Anyway, it doesn’t look like my current illness is the pneumonia for which I was hoping, the one that would finally take all this bullshit off my hands, so to speak.  Who knows, maybe I’ll get a superinfection***.

Finally, some sad news:  the pale, cloudy gray stray cat I’ve been feeding for years now‒ever since my former housemate moved out‒has almost certainly died.  He was an old cat already‒especially for a stray‒and he had a tendency to get in fights from time to time, based on scars and a disfigured ear that he had as long as I knew him.

Anyway, he’s stopped coming around at all.  He used to spend most of his time just hanging around in the patio/“yard” area just outside my door.  I put out some old clothes for him to make a bed of, but he didn’t tend to use it.  Anyway, he’s been gone now for over a week, and I don’t think he’s coming back.

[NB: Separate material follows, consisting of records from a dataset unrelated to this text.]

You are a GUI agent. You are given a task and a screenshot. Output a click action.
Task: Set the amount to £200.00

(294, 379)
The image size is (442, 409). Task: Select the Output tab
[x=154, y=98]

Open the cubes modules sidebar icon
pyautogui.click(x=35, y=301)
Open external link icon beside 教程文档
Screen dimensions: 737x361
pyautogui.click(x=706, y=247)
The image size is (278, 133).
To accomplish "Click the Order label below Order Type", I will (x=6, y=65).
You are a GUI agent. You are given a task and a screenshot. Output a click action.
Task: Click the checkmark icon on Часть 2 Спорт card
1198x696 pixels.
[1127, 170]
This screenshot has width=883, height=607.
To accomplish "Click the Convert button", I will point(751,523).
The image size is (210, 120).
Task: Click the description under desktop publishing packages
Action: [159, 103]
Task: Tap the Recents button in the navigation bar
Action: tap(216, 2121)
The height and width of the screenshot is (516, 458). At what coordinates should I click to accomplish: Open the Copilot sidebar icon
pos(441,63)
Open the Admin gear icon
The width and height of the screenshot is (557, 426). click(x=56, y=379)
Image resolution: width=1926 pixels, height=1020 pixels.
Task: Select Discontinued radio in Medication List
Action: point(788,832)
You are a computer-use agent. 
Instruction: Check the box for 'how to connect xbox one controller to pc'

I called him Dorian (because he was gray) but he did show signs of his own rowdy-living past, so I guess any painting of him would still look lovely.

There are other cats who also come around for the food, of course, and even one who is fairly friendly.  But I am not going to put as much effort into feeding the other cats.  I can’t take any in because I’m allergic, so all I can do is put out food and such.  It gets mildly annoying sometimes, and it also attracts raccoons and opossums.  That’s not a terrible thing, but I don’t feel any particular urge to go out of my way to feed “wild” animals.

Anyway, that’s enough of that for now.  I’m off work tomorrow, so no post then.  I hope you have a good weekend.


*Which implicitly  includes the 4 axes of spacetime as its coordinate system.

**I suppose, in a certain sense, HIV was/is that, but only on a very long time scale.

***This does not refer to some amazingly powerful infection but to a secondary infection that occurs in the presence of an already existing infection, like bacterial pneumonia developing in someone with flu or RSV.